[Opening Material for the task section]

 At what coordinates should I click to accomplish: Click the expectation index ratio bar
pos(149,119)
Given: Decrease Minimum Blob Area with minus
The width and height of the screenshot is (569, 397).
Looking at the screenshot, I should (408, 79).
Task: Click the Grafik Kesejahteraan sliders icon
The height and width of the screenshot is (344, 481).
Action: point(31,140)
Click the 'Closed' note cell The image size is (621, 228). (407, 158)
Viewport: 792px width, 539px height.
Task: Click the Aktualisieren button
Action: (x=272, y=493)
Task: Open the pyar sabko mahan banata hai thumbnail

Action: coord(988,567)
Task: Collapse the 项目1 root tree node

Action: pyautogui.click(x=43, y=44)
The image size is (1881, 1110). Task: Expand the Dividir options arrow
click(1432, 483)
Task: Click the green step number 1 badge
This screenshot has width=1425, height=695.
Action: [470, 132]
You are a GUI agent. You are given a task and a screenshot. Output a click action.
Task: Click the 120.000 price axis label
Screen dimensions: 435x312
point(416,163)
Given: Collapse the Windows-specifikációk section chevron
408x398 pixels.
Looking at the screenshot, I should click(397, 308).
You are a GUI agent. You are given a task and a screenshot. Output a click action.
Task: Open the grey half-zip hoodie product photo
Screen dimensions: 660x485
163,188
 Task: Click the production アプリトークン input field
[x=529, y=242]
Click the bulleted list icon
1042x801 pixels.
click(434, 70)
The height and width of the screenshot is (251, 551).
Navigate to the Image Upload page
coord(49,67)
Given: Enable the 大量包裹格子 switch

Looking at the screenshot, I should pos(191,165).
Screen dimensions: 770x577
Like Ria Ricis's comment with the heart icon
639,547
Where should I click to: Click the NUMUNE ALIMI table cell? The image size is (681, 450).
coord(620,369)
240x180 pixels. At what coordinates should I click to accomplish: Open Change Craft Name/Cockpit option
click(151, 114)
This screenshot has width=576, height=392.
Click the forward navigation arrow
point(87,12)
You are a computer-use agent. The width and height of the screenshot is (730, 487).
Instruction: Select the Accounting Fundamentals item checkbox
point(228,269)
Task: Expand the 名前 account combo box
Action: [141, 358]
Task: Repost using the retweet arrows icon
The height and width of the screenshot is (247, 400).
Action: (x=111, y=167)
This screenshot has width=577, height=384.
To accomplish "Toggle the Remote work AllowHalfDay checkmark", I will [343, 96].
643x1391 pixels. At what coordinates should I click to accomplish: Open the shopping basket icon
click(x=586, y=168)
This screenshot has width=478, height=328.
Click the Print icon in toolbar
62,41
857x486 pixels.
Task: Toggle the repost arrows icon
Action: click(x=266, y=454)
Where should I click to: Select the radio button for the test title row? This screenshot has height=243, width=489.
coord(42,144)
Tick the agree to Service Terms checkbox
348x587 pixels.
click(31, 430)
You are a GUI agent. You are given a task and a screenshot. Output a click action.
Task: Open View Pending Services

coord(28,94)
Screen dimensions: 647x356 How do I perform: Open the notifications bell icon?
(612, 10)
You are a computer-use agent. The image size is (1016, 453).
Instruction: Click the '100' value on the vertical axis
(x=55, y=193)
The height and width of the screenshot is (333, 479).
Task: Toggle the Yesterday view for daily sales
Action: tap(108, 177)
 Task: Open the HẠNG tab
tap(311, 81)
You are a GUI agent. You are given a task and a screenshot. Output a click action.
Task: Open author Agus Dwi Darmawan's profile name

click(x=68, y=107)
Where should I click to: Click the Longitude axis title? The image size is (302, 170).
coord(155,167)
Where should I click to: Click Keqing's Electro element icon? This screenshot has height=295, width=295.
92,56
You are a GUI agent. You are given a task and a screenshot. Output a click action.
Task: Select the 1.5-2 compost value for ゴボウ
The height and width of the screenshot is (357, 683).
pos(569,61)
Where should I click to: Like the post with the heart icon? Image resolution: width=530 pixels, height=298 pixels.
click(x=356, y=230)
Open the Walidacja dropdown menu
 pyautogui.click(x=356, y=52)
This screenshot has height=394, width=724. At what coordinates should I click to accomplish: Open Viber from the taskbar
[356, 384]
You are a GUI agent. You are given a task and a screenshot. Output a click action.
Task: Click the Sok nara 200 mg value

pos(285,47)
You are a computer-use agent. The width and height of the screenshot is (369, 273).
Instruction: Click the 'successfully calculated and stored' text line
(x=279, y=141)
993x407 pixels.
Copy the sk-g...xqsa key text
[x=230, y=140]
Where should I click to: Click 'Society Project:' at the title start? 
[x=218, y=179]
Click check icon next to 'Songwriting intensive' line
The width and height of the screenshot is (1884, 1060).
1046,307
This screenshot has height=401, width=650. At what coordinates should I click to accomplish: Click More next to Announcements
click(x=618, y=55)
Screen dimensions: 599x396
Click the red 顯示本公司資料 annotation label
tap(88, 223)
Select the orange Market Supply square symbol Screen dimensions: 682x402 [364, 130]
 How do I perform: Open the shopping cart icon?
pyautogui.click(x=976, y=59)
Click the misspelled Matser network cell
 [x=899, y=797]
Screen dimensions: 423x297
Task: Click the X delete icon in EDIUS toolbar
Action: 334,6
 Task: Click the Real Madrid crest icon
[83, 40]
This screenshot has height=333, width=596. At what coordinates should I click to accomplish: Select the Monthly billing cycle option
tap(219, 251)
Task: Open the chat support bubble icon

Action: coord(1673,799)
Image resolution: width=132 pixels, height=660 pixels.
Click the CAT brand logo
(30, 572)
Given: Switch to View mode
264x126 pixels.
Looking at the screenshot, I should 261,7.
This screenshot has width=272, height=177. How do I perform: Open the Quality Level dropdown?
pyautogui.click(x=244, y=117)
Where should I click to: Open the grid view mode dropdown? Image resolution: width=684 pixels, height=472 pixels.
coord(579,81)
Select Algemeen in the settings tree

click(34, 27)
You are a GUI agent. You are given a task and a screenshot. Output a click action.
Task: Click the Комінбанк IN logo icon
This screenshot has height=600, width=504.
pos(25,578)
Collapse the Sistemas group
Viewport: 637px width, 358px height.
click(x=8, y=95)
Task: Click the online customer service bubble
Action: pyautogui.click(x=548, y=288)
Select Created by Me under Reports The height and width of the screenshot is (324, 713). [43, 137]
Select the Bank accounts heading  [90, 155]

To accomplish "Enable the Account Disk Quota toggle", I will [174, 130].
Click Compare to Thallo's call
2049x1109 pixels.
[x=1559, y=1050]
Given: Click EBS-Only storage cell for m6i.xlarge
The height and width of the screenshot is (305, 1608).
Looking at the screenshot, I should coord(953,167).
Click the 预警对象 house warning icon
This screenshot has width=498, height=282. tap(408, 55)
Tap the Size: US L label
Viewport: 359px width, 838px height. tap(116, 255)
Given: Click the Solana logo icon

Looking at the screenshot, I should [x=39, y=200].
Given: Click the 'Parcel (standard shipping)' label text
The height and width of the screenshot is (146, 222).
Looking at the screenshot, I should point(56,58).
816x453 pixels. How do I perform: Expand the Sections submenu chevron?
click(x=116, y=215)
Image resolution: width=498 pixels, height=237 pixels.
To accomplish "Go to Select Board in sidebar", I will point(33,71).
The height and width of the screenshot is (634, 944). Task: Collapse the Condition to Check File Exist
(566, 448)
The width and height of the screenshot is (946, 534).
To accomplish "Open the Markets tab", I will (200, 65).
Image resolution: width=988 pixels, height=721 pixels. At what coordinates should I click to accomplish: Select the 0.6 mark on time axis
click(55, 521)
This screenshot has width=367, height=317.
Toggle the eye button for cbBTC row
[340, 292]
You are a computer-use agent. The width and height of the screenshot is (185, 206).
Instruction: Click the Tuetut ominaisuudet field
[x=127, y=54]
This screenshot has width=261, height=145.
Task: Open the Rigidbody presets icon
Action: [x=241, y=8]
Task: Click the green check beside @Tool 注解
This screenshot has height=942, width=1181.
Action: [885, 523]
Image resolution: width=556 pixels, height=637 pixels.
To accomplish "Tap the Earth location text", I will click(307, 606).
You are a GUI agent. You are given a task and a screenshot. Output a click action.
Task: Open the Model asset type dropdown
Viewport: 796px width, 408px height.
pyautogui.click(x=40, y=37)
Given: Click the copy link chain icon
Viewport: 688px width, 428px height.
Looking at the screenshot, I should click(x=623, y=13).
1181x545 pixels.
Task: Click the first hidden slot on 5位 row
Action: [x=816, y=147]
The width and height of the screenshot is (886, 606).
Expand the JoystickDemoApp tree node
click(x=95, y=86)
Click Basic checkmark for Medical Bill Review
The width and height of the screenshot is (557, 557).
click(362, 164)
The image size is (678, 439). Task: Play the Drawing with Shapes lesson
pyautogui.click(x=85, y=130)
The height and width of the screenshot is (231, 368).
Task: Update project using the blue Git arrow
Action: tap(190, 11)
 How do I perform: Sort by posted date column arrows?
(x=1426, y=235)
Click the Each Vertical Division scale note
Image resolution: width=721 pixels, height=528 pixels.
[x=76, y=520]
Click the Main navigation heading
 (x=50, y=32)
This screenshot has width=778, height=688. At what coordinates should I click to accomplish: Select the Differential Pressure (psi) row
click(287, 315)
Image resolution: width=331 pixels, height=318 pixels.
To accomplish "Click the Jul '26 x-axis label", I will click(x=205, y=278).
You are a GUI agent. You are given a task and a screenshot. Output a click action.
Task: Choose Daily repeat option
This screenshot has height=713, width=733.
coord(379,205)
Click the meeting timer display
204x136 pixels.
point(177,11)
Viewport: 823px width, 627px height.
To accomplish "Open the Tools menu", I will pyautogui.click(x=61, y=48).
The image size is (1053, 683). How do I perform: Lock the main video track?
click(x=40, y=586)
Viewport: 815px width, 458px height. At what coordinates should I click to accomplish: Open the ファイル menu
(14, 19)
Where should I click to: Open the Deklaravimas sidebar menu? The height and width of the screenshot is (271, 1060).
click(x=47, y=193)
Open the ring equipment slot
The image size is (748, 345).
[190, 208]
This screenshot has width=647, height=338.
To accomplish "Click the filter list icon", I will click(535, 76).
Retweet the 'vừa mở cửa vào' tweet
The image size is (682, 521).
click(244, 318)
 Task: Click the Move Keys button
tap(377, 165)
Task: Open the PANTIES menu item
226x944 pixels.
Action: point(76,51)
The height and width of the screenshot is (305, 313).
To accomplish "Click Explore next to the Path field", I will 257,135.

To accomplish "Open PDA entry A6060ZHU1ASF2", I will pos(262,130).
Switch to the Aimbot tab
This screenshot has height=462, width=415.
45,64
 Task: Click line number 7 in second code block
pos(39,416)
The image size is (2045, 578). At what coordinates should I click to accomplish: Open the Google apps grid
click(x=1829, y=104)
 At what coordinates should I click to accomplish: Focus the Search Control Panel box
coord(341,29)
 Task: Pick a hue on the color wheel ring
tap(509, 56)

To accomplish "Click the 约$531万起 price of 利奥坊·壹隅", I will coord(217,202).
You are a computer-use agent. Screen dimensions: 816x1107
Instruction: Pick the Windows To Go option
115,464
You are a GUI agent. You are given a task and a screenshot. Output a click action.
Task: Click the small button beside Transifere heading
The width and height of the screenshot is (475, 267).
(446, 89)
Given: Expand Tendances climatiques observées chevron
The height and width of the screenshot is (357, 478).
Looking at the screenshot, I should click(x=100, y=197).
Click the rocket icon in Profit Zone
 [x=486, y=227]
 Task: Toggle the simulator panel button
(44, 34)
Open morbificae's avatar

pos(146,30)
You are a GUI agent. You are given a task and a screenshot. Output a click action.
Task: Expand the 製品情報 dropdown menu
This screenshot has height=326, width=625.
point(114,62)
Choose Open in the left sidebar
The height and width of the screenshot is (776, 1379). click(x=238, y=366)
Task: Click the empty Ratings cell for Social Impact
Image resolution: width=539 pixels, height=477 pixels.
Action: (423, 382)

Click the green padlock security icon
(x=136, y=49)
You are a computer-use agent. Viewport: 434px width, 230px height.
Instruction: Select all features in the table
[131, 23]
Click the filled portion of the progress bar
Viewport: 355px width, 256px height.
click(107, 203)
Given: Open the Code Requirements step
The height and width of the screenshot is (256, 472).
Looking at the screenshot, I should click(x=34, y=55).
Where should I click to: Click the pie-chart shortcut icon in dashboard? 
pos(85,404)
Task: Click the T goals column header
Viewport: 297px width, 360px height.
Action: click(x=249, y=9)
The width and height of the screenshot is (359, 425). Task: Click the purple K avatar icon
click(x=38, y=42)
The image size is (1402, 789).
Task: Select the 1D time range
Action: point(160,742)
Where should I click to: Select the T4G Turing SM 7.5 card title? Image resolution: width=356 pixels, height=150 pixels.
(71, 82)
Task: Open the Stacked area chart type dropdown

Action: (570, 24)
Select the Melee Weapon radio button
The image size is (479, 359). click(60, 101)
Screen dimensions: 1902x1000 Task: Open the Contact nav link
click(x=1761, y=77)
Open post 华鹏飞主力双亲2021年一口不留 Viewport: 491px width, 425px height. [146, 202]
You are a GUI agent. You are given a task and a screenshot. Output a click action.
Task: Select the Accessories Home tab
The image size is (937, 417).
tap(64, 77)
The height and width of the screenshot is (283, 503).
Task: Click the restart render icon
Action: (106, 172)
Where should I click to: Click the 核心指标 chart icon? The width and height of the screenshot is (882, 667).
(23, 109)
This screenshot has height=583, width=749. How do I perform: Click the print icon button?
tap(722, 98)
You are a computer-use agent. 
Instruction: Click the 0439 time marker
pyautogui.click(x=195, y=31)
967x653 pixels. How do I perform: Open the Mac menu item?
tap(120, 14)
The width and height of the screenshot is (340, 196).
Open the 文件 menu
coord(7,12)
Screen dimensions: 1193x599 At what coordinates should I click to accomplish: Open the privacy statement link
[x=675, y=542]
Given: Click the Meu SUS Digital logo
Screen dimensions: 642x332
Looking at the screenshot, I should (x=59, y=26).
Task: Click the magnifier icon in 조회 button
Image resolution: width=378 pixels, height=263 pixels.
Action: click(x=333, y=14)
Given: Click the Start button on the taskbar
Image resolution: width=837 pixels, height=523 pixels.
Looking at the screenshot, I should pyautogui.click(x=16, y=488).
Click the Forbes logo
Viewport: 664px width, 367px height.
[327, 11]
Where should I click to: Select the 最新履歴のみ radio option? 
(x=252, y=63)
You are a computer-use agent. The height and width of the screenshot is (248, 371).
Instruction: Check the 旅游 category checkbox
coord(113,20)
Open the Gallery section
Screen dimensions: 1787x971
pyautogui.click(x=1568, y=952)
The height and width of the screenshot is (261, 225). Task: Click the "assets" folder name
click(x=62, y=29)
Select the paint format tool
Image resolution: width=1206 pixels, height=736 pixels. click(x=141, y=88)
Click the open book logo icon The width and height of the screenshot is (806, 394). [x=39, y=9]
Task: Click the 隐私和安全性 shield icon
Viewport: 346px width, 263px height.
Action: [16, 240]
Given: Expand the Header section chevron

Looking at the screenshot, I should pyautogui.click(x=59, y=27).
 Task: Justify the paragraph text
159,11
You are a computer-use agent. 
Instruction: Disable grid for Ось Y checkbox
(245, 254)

[Closing Material for the task section]

• Exercise goal: Using the entries above, return exactly the lines from the line with "Task: Click the green step number 1 badge" to the line with "The height and width of the screenshot is (251, 551).", counting both of those lines.

• Answer to this problem:
Task: Click the green step number 1 badge
This screenshot has width=1425, height=695.
Action: [470, 132]
You are a GUI agent. You are given a task and a screenshot. Output a click action.
Task: Click the 120.000 price axis label
Screen dimensions: 435x312
point(416,163)
Given: Collapse the Windows-specifikációk section chevron
408x398 pixels.
Looking at the screenshot, I should click(397, 308).
You are a GUI agent. You are given a task and a screenshot. Output a click action.
Task: Open the grey half-zip hoodie product photo
Screen dimensions: 660x485
163,188
 Task: Click the production アプリトークン input field
[x=529, y=242]
Click the bulleted list icon
1042x801 pixels.
click(434, 70)
The height and width of the screenshot is (251, 551).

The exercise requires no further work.